# WORK ORDER
Please repeat exactly the lines from the one containing "This screenshot has width=1526, height=1214." through the last line of the records below, both included, and leave out any pictures.
--- EXERCISE DATA Enclosed Below ---
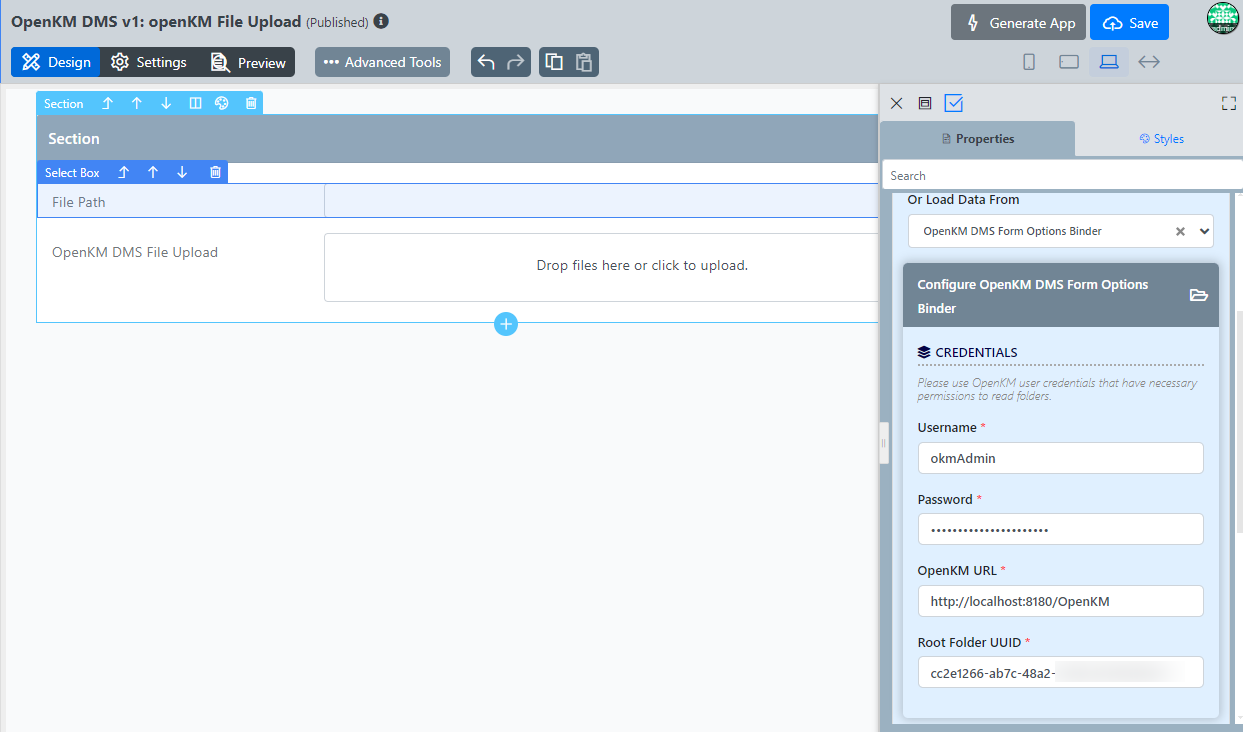Switch to the Styles tab
Screen dimensions: 1243x732
1161,139
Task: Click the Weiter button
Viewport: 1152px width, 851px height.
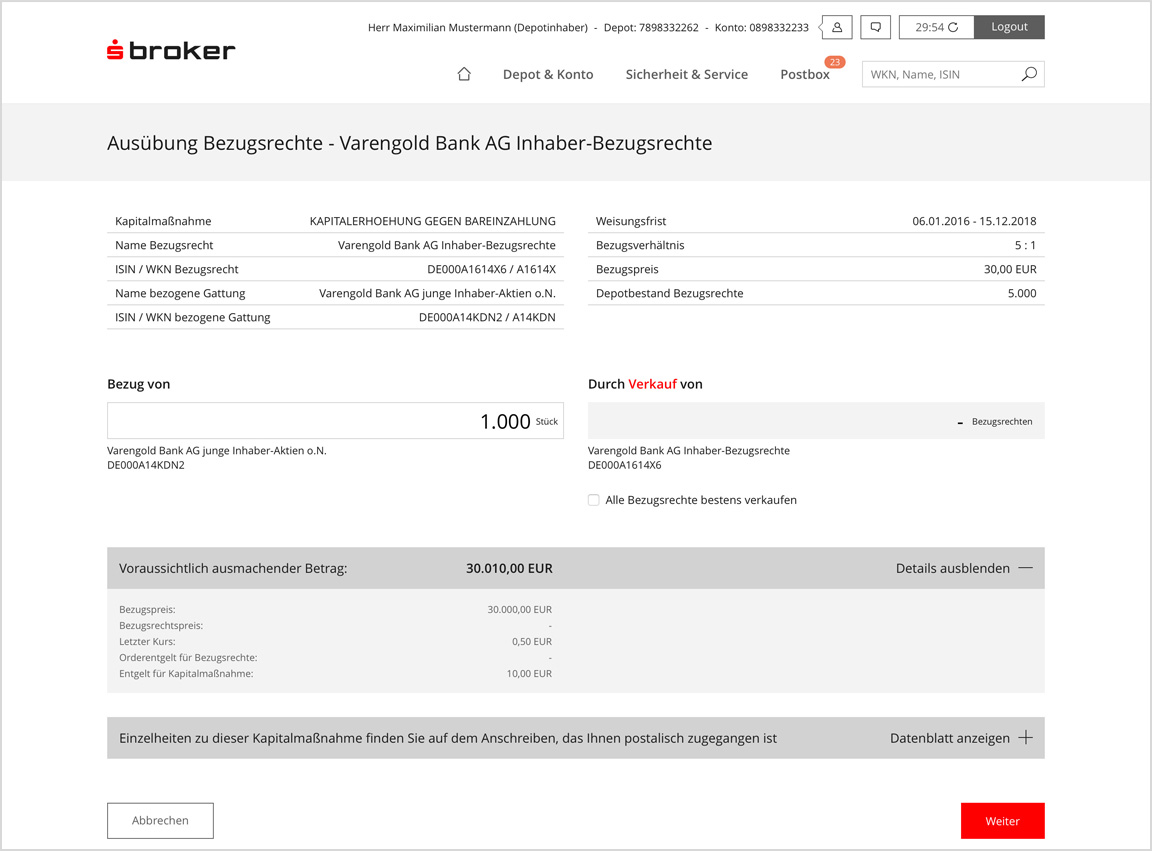Action: (1002, 820)
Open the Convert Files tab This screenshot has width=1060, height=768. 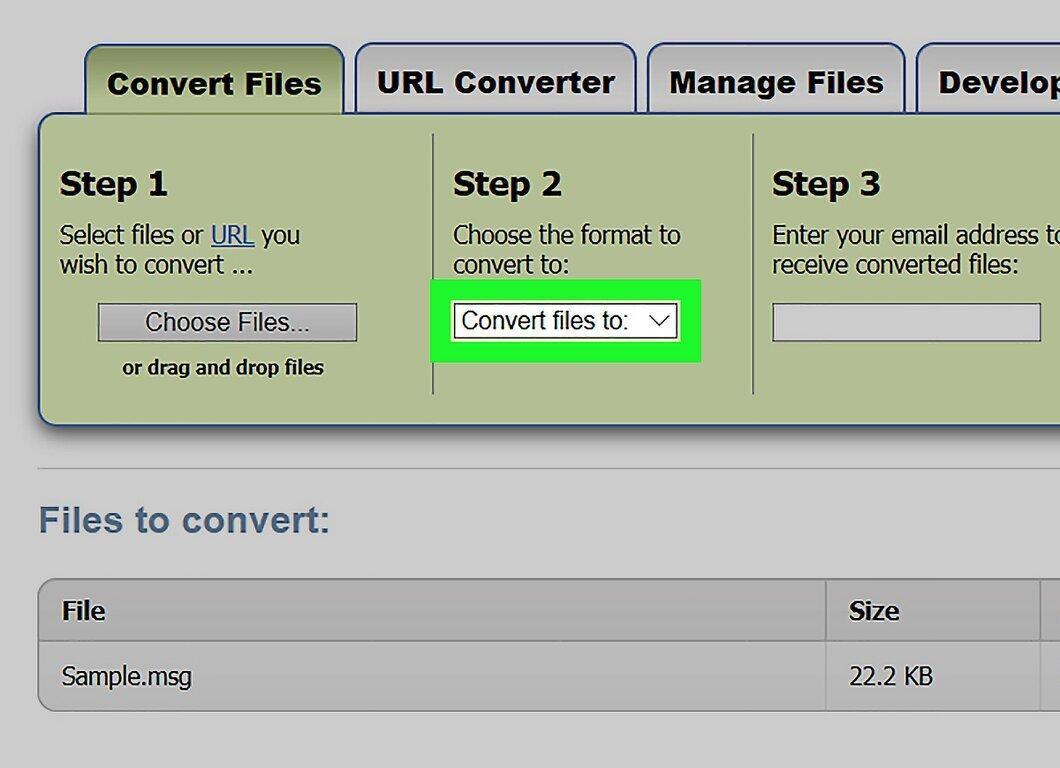[214, 82]
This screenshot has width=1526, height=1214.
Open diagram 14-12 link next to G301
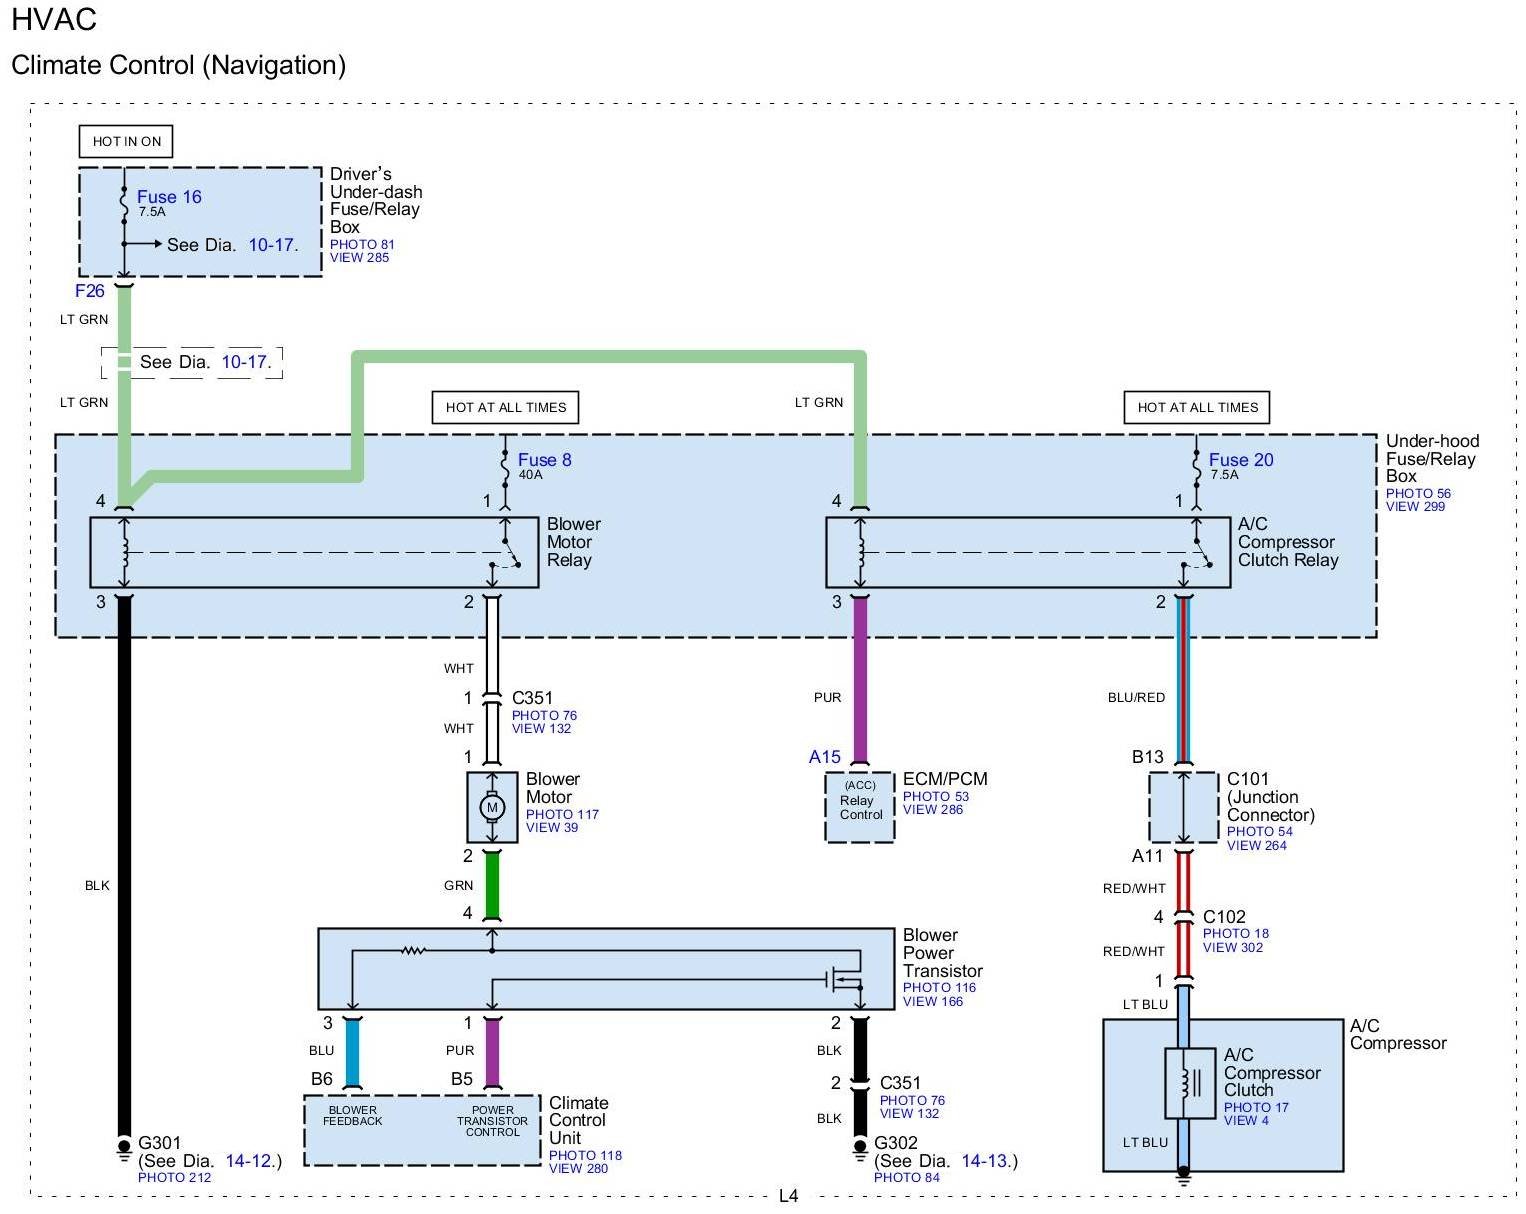[x=250, y=1161]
--- End of Enclosed EXERCISE DATA ---
# ANSWER SPACE
This screenshot has width=1526, height=1214.
Open diagram 14-12 link next to G301
[x=250, y=1161]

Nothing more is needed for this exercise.